In dipeptidyl-peptidase-like protein 6 (DPPX) antibody-associated encephalitis, DPPX antibodies from serum and CSF target the extracellular subunit of the voltage-gated potassium channel 4.2. This targeting leads to a characteristic clinical triad comprising gastrointestinal symptoms (predominantly diarrhea), cognitive-psychiatric dysfunction, and manifestations of CNS hyperexcitability, with hyperekplexia being a more specific feature. This rare disease typically presents with a subacute or chronic course and often affects middle-aged and older individuals.
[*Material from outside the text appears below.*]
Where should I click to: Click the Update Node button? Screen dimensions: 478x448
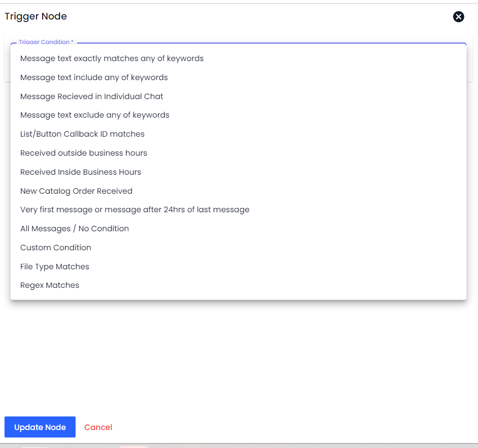click(x=40, y=427)
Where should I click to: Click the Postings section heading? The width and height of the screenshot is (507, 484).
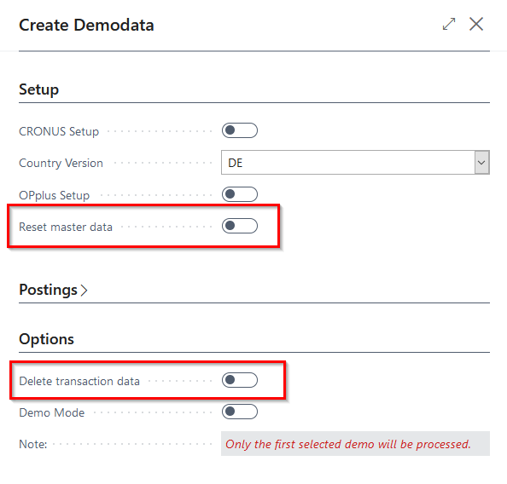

Patients may have a weak association with certain hematologic malignancies, particularly lymphoma and chronic lymphocytic leukemia. Brain MRI typically shows normal findings or nonspecific white matter changes. DPPX antibody-associated encephalitis responds well to immunotherapy, and most patients ultimately present with a good prognosis. However, relapses can occur. To improve our understanding of this rare but treatable autoimmune encephalitis and avoid misdiagnosis, we conduct a systematic review and summarize the current knowledge of its clinical and paraclinical features, management, and prognosis.